#### INPUT RECORDS ####
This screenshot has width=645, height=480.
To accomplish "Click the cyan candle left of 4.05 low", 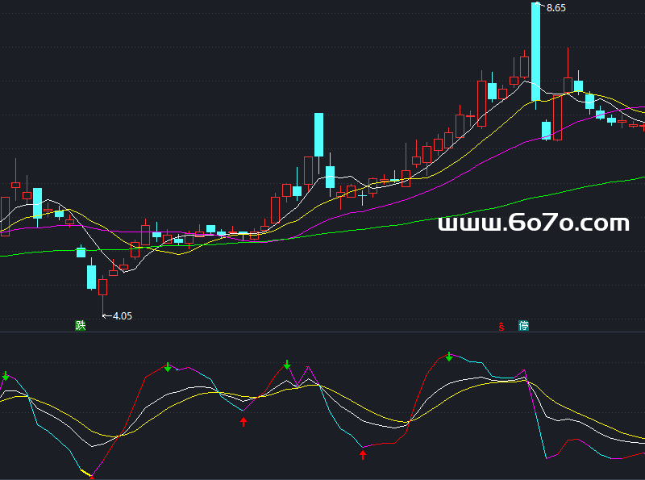I will click(x=91, y=277).
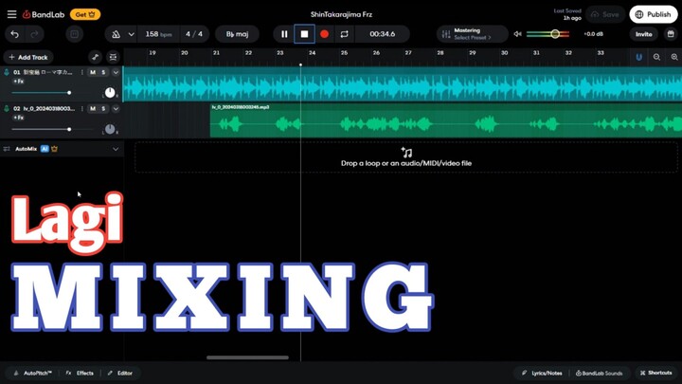
Task: Expand the AutoMix panel chevron
Action: tap(116, 149)
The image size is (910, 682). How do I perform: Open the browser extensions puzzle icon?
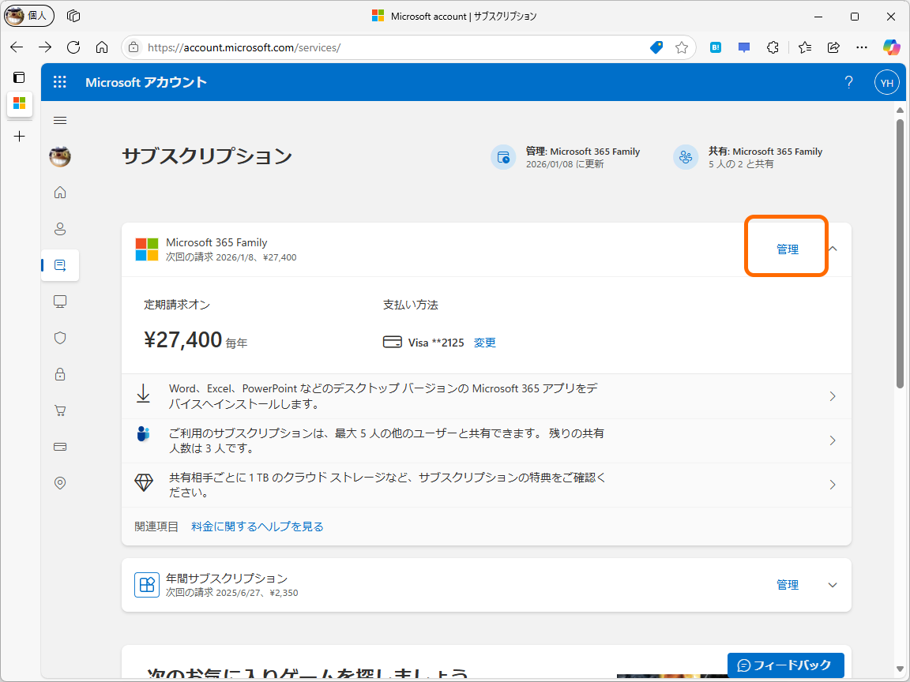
####
### WHAT YOU ARE ASKED TO DO
Copy every line of the records above that contains the word "extensions". Case counts.

### ANSWER IN FULL
The image size is (910, 682). How do I perform: Open the browser extensions puzzle icon?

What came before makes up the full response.